> Consegna 1
Secondo l'estratto su Nemo e il pesce pagliaccio, in che anno il film ha ottenuto il maggior incasso di tutti i tempi nella categoria "cartoon"?
> Consegna 2
Prosegui l'estratto su Nemo e il pesce pagliaccio a partire dalla frase finale.

Non lo sopporterà nessuno là sotto in fondo al mare. Nemo, poveretto, senza farlo apposta si è perduto e smarrendo la strada ha dato inizio a una delle avventure più irresistibili e meglio rappresentate della Walt Disney in associazione con la Pixar. E il grande successo de “Alla ricerca di Nemo” (“Finding Nemo” nella versione originale), che nel 2003 ha ottenuto il maggior incasso di tutti i tempi nella categoria “cartoon” e un premio Oscar l’anno dopo, ha costituito per i pesci pagliaccio un vero e proprio flagello. Se il film, oltre che un’opera d’arte, voleva essere una denuncia al sequestro di pesci per farne pezzi d’arredamento in prigioni domestiche, l’effetto è stato esattamente opposto: così carino Nemo e la sua vocina attira-coccole che i bambini di tutto il mondo, tornati a casa dal cinema, hanno chiesto e ottenuto dai genitori un pesce-come-quello-del-film per metterlo nell’acquario della loro cameretta. Il commercio si è gonfiato ed ecco che ora la specie del pesce pagliaccio rischia l’estinzione.

> Dati forniti

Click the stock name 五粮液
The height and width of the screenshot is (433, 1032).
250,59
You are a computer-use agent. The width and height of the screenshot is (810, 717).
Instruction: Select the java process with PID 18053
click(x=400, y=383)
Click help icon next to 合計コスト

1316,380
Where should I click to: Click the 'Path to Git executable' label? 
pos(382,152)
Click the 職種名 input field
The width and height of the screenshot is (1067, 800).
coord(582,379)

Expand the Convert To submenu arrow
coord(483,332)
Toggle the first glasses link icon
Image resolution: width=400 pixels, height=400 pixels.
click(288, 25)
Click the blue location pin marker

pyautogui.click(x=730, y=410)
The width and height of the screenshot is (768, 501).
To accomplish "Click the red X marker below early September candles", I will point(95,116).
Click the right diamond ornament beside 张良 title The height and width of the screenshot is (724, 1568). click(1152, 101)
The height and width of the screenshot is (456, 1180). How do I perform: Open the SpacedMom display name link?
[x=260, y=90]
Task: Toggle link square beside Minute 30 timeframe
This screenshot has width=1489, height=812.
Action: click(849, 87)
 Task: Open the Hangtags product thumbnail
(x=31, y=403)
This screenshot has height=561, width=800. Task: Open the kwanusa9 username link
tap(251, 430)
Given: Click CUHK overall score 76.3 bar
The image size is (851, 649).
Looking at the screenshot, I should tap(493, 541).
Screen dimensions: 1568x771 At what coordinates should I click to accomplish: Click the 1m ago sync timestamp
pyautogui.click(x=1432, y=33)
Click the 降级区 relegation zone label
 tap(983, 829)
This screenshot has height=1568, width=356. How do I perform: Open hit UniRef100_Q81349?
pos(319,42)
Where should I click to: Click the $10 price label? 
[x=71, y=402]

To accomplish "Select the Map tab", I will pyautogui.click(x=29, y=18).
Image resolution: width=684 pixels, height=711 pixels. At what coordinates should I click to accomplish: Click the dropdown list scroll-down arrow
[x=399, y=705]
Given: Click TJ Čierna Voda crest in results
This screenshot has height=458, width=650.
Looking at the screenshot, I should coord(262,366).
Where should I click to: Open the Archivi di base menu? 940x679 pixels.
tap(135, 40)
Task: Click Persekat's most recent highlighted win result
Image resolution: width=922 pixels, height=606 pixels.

> Risultato atteso 1
Nel 2003.

> Risultato atteso 2
Sono stati i naturalisti a lanciare l’allarme, più precisamente un biologo marino britannico, Billy Sinclair, docente alla University of Cumbria, che ha trascorso gli ultimi cinque anni a studiare i pesci pagliaccio delle barriere coralline australiane. Ha affermato che il numero di esemplari è calato addirittura del 75% e «per essere salvato dall’estinzione – afferma lo scienziato – dovrebbe essere immediatamente classificato come specie a rischio». Lo stesso Sinclar ha precisato poi che anche i pesci bianco-arancioni dei mari della Gran Brategna vengono sfruttati nella stessa maniera: ogni anno ne vengono prelevati circa 100 mila dalle loro candide anemoni. Circa la metà viene allevato in cattività, ovvero di fatto nasce già in un acquario, ma il restante 50% viene da un mare o da un oceano, abbastanza per estinguere i bellissimi pesci pagliaccio.